O inquérito de perceções desenvolvido pela SPO mostrou que 63% dos inquiridos concorda que existe a ideia, entre a população portuguesa, que os doentes oncológicos não têm acesso aos tratamentos mais avançados, porque são vistos como demasiados caros tendo em conta o impacto na sobrevida do doente. A maioria acredita também que em Portugal existem ainda demasiadas assimetrias regionais no que diz respeito à prevenção e tratamento do cancro.
Ainda assim, o impacto financeiro é apresentado como a menor das preocupações de um doente oncológico. Dos inquiridos, apenas 2% apontam o impacto financeiro como principal preocupação em relação à doença. 60% dos inquiridos concordam ainda que em Portugal existem demasiadas assimetrias regionais no que diz respeito à prevenção e tratamento do cancro e 59% concordam que em Portugal falta implementar um programa de rastreios organizados de âmbito nacional.

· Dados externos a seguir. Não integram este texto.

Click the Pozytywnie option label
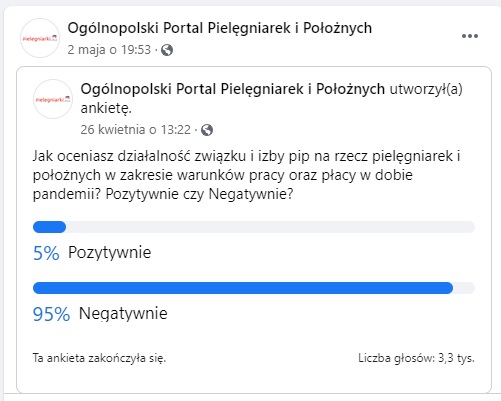501x401 pixels. [109, 252]
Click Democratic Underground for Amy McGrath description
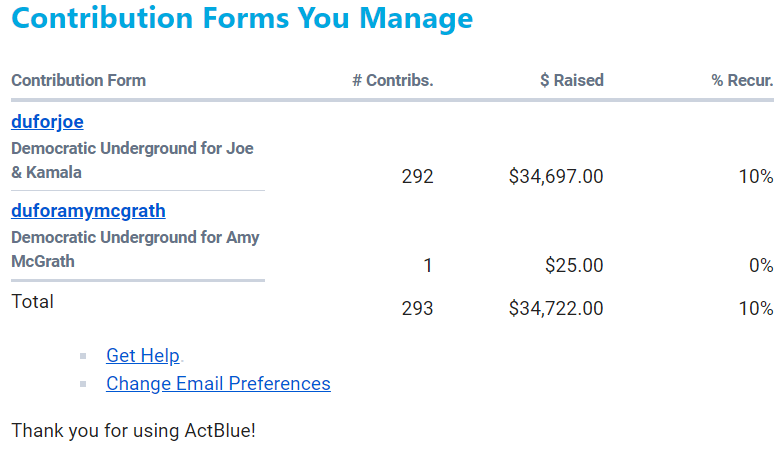 pos(135,249)
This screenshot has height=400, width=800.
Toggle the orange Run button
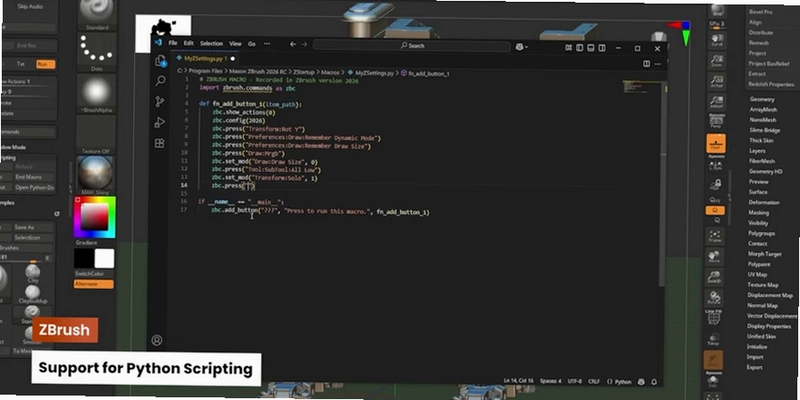point(45,64)
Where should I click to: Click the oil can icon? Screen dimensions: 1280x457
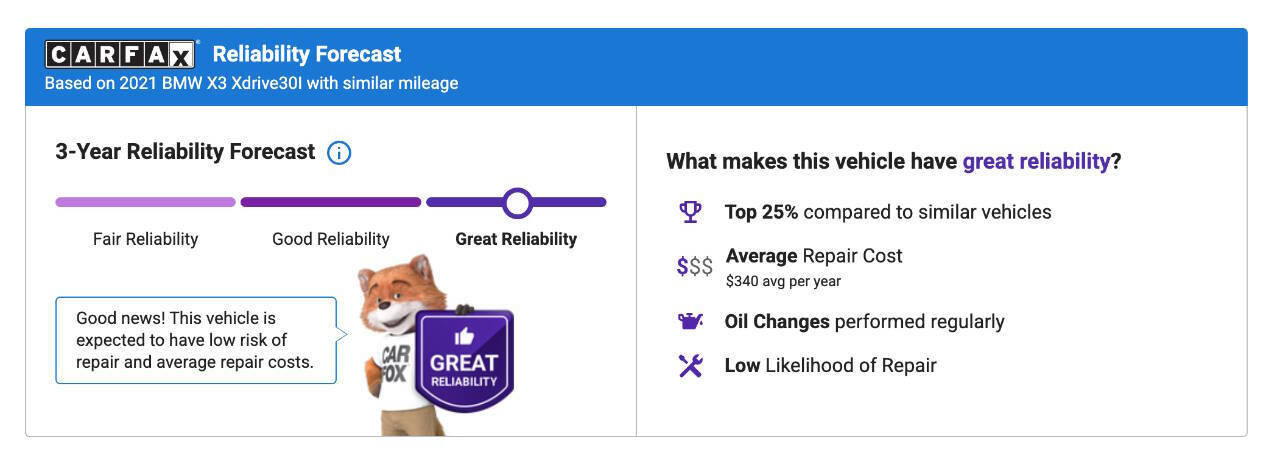tap(690, 321)
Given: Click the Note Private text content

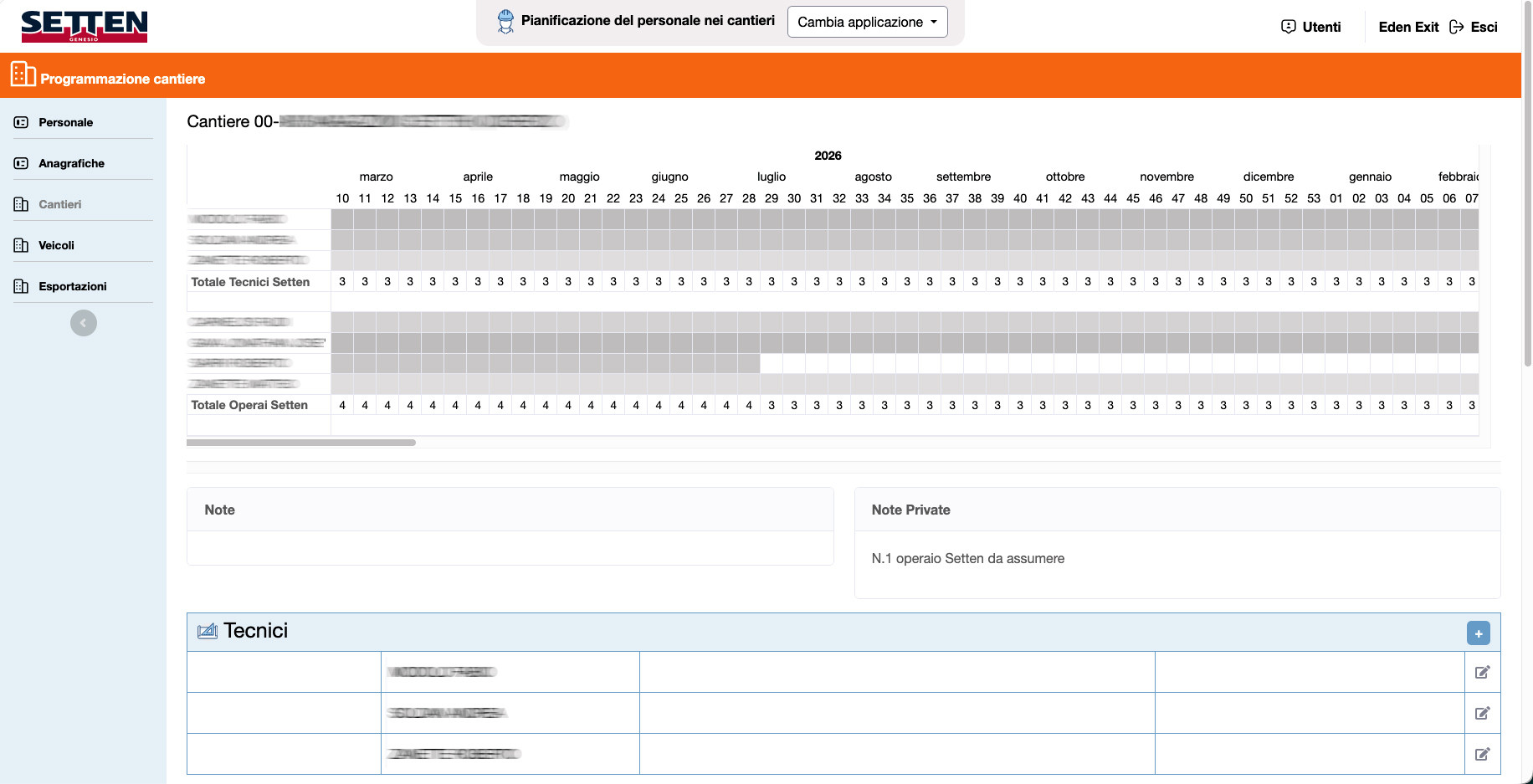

No que diz respeito ao tratamento, os doentes são unânimes: 81% afirmam que foram envolvidos nas decisões relativas ao tratamento e 68% consideram este envolvimento muito importante. A clareza da comunicação e o esclarecimento da informação são os fatores que mais valorizam numa consulta, apresentando-se a satisfação com a equipa médica como o fator que mais valorizam durante o tratamento.
Sobre o estudo, a presidente da SPO, Dr.ª Gabriela Sousa, afirma que “é através destes inquéritos que se torna possível ter uma perspetiva da realidade dos doentes oncológicos e disponibilizar dados nacionais que permitam compreender a forma como os doentes vivem a realidade da doença oncológica em Portugal, integrando a perspetiva do doente nas políticas de saúde”.